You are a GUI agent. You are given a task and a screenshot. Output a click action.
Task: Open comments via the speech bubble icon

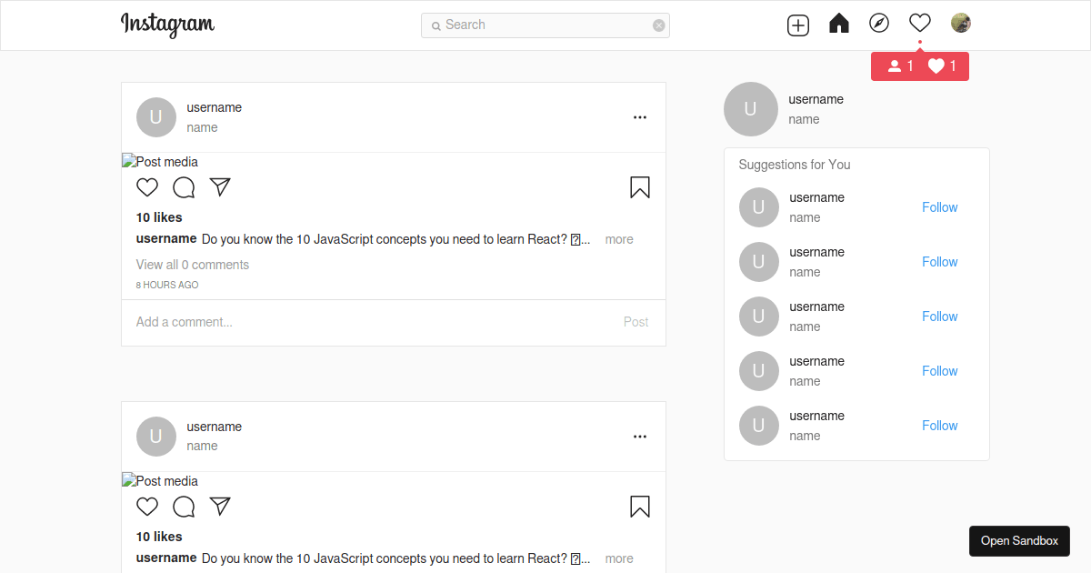click(184, 186)
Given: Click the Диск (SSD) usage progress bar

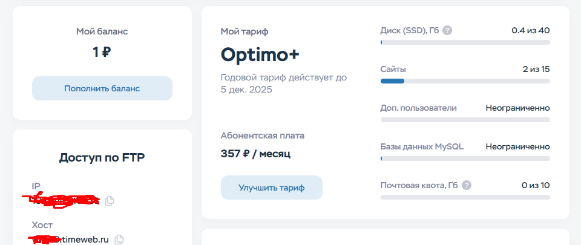Looking at the screenshot, I should click(x=465, y=42).

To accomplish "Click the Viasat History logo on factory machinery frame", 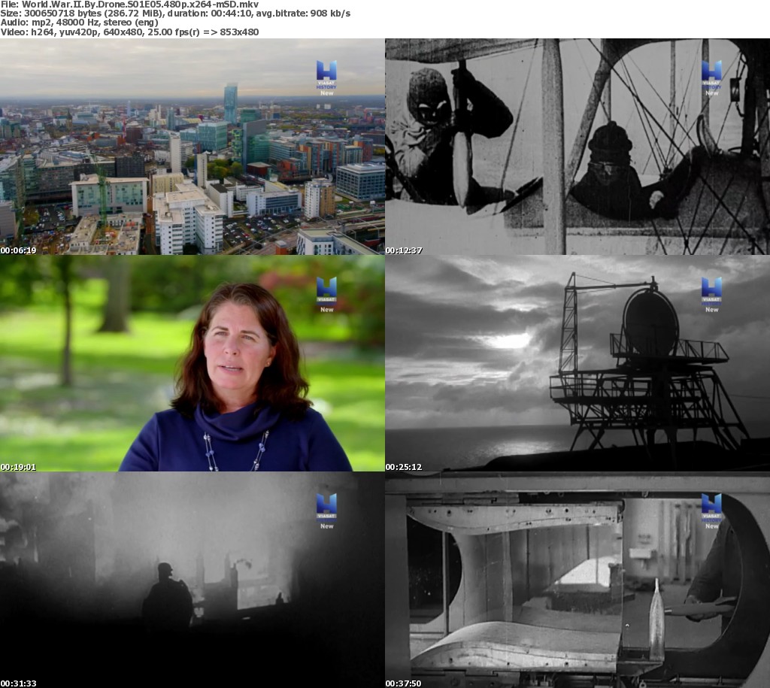I will click(711, 510).
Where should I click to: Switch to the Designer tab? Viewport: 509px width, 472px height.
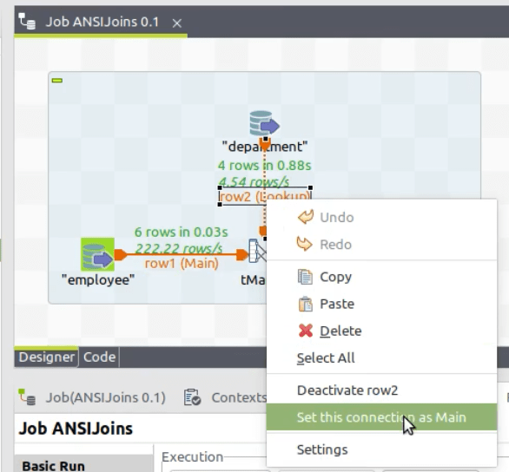pyautogui.click(x=46, y=357)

-- ASSIGNMENT --
Leaving the pictures out, copy exactly the lines from the line that contains "Where should I" to the last line of the data, both ends included.

-- EXERCISE RESPONSE --
Where should I click to: Switch to the Designer tab? Viewport: 509px width, 472px height.
pyautogui.click(x=46, y=357)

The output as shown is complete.